This is coming from a long time of IT experience. Defraggler doesn't really do much on 7 compared to older systems like 2000, with the exception of pathetic hard drives. You're talking to a guy who managed to squeeze 10+ years out of a laptop with Windows 2000. I'm fully aware of what Defragging can do, but on Windows 7 it really doesn't do anywhere nearly as much.
As much? Of course not. Effective in the right situations? Yes.
Sorry to say, that logic doesn't work. No scanner will pick up everything, so your logic is to use other scanners instead AND scan multiple times using same scanners? Not everyone has that much time to fool around with and 99% of the clients I deal with don't have that much time either. MWB/SAS combo almost always gets the easy stuff like fake antiviruses, and for the nastier stuff you can find specific cleaners or just reformat.
Here is a case similar to what my coworker had, for example:
https://www.bleepingcomputer.com/forums/topic335310.html
This did the trick:
https://support.kaspersky.com/viruses/solutions?qid=208280684
I'm not sure you understood me. I was stating what I found to be the set of apps that cover each other's "weaknesses" most of the time. I never said anything about repeating the same scans twice... :/ It's all well and good to get a job out the door quickly, but the certainty that there's nothing lying dormant is worth just as much - letting something out that's not 100% clean is going to tarnish your business image more than an extra few hours of downtime. Unless of course, you're in the business sector, where downtime is brutal - but they be whitelisted and behind hardware firewalls, so the likelihood of the same sorts of infections are very low. Nor do they only have one system capable of any job.
In the consumer market, customers can afford downtime when it means a more in-depth clean. Onsite work is a different case, but doing this sort of work onsite is usually ineffective and inconvenient.
What I'm saying is, MWB/SAS just aren't enough. TDSSKiller and the like are great for what they do, but if you have one rootkit, I'd be concerned that it's not the only thing on the machine.

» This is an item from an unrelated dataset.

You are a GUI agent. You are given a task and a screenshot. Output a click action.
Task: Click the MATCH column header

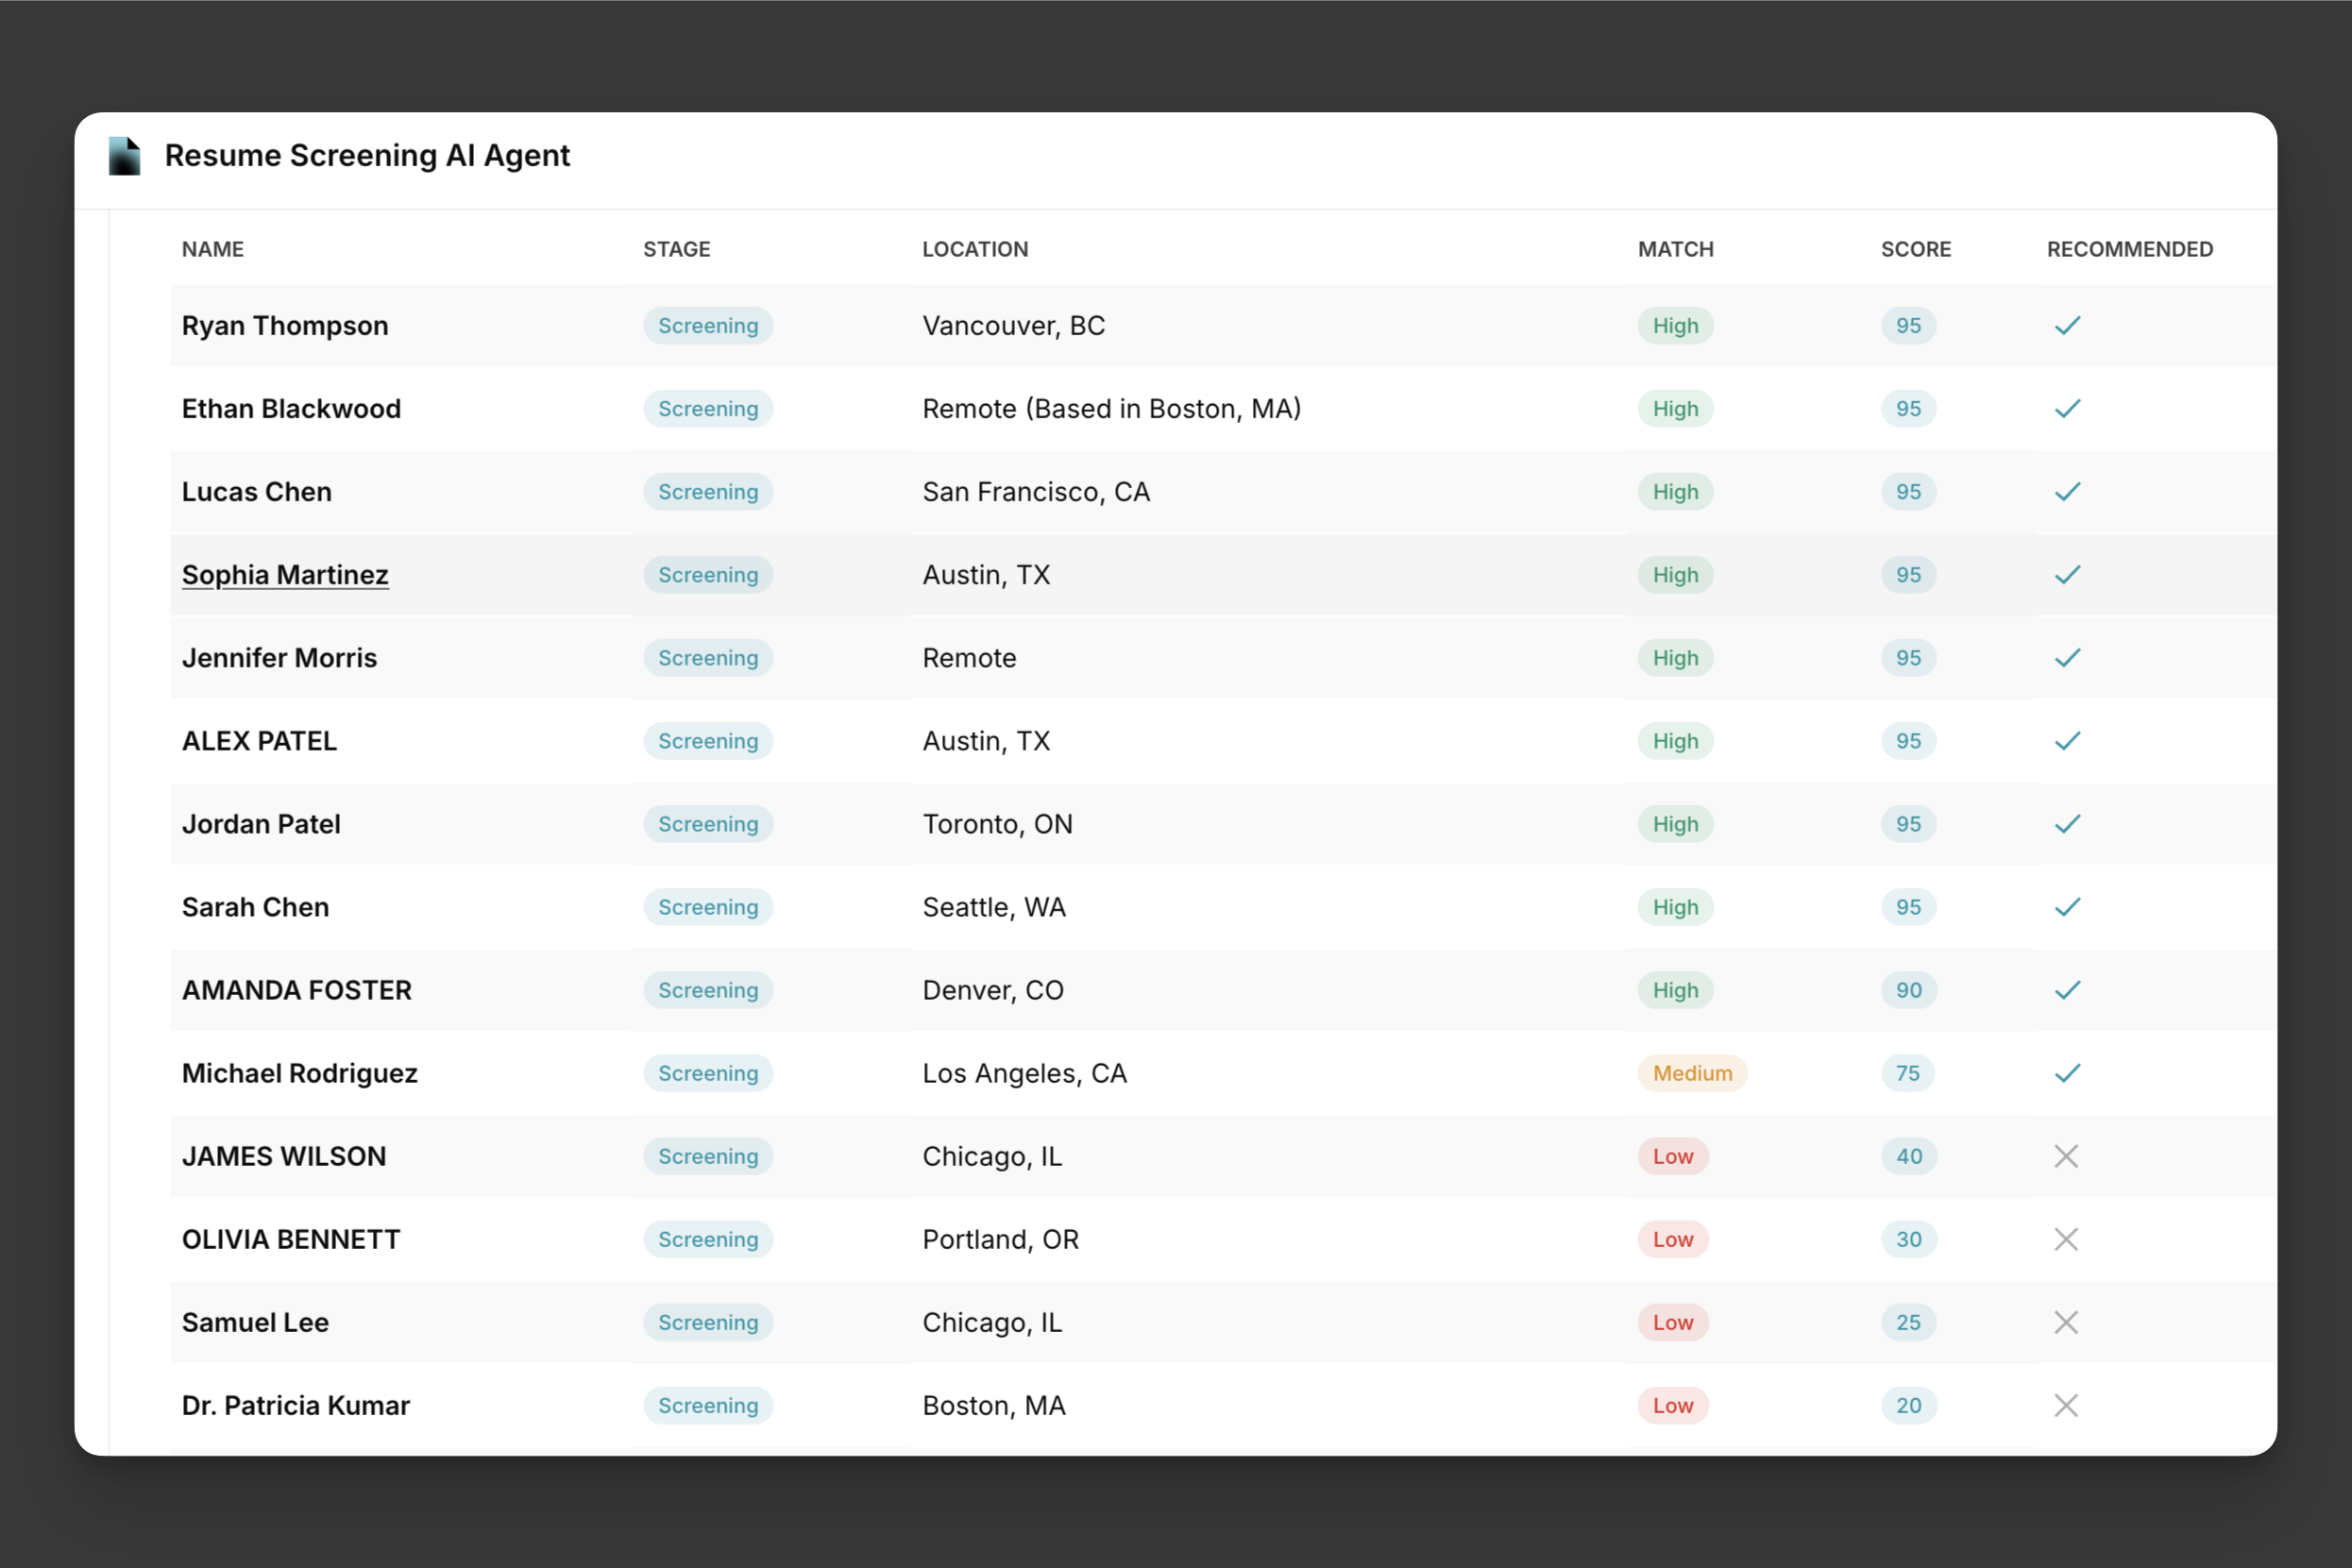[x=1675, y=249]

Like I said, for nastier stuff you need to find a specific cleaner for that kind of rootkit or just reformat. Avira has fallen out of taste in the IT community (around where I am anyway) for awhile now. We usually recommend MSE for protection and use of specific cleaners with MWB/SAS for malware busting.
You'd be surprised at how many clients I get that come in with Avira, haha. And you're going down the inconvinient&time-consuming road again.
That's why I mentioned Avira from a scanning point-of-view, but not protection. AFAIK, MSE doesn't offer a LiveCD scanner and most of the other companies don't offer anything as effective in this case. ESET is used for a scan when the drive is removed, but in-place, Avira is brilliant. And however anecdotal it may be, I've seen far more clients have MSE let something through than Avira. Especially in the FakeAV department.
That said, we still recommend MSE, purely because it's the easiest for customers to deal with, while still being moderately effective.
It's actually rather easy to tell which ones are shady from using Hijackthis. CCleaner rarely, if ever, detects the shady registry stuff, so you should NEVER rely on CCleaner to clean the shady stuff. If you really want to optimize the registry to the death there are better ones out there than CCleaner. And people shouldn't be using hijackthis to optimize the registry so your logic here doesn't work.
I'm not calling them equivalent tools, at all. I'm talking about their "audience", for lack of a better term. Anyone who knows what they are doing shouldn't have trouble with HJT, but your normal user that managed to get the machine infected/clogged in the first place will be lost/in danger of cutting components they need.
CCleaner, despite having a completely different function, was mentioned because it's safe. People can't usually do much damage and it asks them to do a backup of the registry in-case.
As such, it's perfectly appropriate to suggest using CCleaner on a forum such as this, but HTJ requires hand-holding. This difference is the ONLY way in which they were being compared.
You know, we recommend that people reformat once every year or so and for a good reason too. Think about why we would do that.